Madame [O] [H] représentée, suivant conclusions notifiées par RPVA le 31 octobre 2024, sollicite l’irrecevabilité de l’assignation en référé au visa des dispositions de l’article 750-1 du code de procédure civile. Elle conclut à l’absence de trouble manifestement illicite ou de dommage imminent démontrés au soutien du référé et sollicite la condamnation de la SCI BARBARA Gestion au paiement de la somme de 3.000 euros sur le fondement de l’article 700 du code de procédure civile outre les dépens en ce compris du coût du procès-verbal de constat. Elle soutient que son pin parasol implanté au milieu de son terrain ne surplombe pas la propriété de la requérante et ne se trouve pas malade, ce qui exclut tout dommage imminent. S’agissant de la perte de ses aiguilles, il ne s’agit pas d’une situation anormale qui plus est pour une résidence secondaire et concernant une essence protégée.

Suivant conclusions notifiées par RPVA le 3 janvier 2025, auxquelles il est expressément fait référence pour un plus ample exposé des faits, de ses moyens, prétentions et demandes, la SCI BARBARA Gestion représentée, maintient l’intégralité de ses demandes et subsidiairement sollicite une mesure d’expertise judiciaire. Elle fait valoir que des démarches amiables ont été entreprises sans succès en raison de la position de la défenderesse et que son action entre dans le champ des exceptions à l’obligation fixée à l’article 750-1 du code de procédure civile. Elle soutient que la présence d’un pin parasol infesté et surplombant sa propriété, constitue un trouble manisfestement illicite ainsi qu’une situation dangereuse constitutive d’un risque pour la sécurité des biens et des personnes. Elle argue que les nuissances actuelles la privent de la jouissance de son bien et engendrent des coûts d’entretien disproportionnés. Elle ajoute que madame [O] ne procédant pas au traitement adéquat de son arbre, seul son abattage peut-être envisagé. Elle soutient que seul le constat de 2020 constitue une preuve objective comme antérieure au conflit.

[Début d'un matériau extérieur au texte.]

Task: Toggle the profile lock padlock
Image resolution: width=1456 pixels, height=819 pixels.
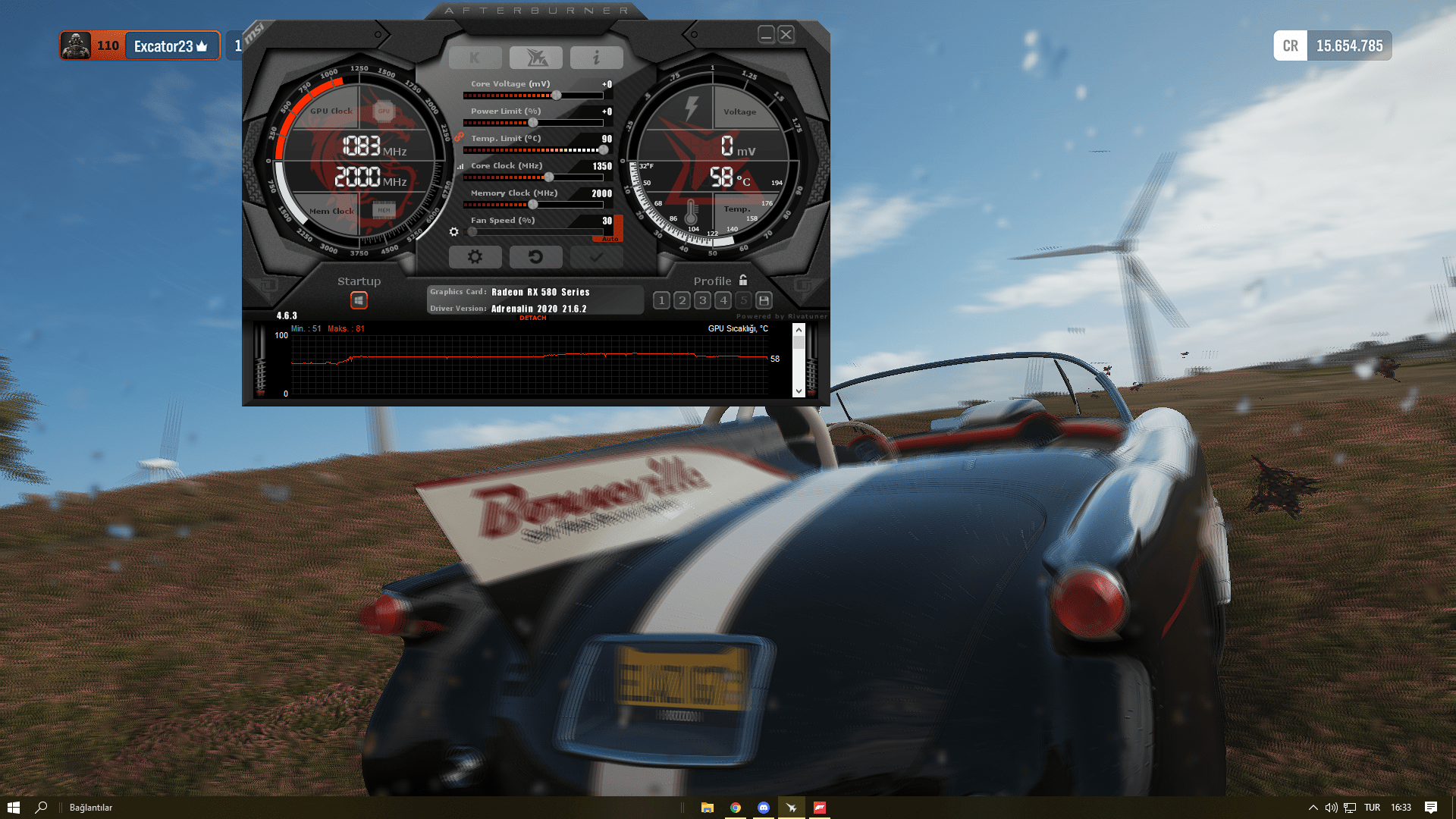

L’affaire a été plaidée à l’audience du 26 mars 2025.

SUR QUOI

Sur la fin de non recevoir

L'article 750-1 du même code, dans sa version issue du décret n° 2023-357 du 11 mai 2023 applicable au présent litige, prévoit en son 1er alinéa que la demande en justice doit, à peine d'irrecevabilité que le juge peut prononcer d'office, être précédée d'une tentative de conciliation menée par un conciliateur de justice, d'une tentative de médiation ou d'une tentative de procédure participative lorsque la demande tend au paiement d'une somme n'excédant pas 5.000 euros ou lorsqu'elle est relative à l'une des actions mentionnées aux articles R. 211-3-4 (actions en bornage) et R. 211-3-8 (plantations et élagage, certaines constructions spécifiques, curage des fossés et canaux, certaines servitudes) du code de l'organisation judiciaire ou à un trouble anormal de voisinage.